::: DATA FOR PROCESSING

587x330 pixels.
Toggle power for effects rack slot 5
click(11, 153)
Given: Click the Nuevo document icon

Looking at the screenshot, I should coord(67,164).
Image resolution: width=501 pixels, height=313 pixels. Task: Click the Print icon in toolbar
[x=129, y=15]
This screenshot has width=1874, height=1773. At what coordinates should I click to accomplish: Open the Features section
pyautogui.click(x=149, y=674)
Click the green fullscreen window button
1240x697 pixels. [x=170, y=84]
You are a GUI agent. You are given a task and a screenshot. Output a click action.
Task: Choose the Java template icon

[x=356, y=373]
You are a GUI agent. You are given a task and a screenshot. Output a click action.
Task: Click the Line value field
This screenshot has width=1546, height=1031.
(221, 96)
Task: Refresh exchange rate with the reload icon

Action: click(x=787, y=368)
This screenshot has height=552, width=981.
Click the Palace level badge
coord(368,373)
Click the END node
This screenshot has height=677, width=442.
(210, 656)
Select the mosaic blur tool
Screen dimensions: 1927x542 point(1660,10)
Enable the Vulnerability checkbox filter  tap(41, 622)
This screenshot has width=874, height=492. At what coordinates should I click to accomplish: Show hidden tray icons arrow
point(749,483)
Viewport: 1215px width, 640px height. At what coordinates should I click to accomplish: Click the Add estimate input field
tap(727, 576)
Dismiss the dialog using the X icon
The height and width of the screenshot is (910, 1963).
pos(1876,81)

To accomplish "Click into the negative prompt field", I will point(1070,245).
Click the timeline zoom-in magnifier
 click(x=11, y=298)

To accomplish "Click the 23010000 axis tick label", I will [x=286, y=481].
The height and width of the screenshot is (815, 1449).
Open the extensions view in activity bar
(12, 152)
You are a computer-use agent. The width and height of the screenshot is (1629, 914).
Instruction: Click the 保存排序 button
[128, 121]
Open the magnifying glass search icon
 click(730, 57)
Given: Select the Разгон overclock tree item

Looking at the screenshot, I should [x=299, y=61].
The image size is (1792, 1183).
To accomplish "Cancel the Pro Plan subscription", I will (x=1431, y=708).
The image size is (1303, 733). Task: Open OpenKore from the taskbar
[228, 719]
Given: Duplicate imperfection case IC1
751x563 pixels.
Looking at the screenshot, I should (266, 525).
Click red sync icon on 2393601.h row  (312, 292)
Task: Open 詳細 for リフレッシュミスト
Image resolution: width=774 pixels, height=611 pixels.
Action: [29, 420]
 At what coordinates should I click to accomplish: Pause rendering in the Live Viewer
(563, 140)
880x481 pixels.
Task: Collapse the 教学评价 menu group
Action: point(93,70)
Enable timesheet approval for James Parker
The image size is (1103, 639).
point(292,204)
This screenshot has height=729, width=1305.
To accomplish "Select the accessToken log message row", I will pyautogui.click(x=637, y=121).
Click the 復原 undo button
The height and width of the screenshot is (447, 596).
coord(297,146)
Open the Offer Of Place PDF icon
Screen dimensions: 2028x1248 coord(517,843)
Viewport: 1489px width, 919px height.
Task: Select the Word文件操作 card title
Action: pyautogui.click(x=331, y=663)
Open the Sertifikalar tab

::::::

All lines in the entries above that hold the word "Enable" need to be copied.

▸ **RESPONSE AREA**
Enable the Vulnerability checkbox filter  tap(41, 622)
Enable timesheet approval for James Parker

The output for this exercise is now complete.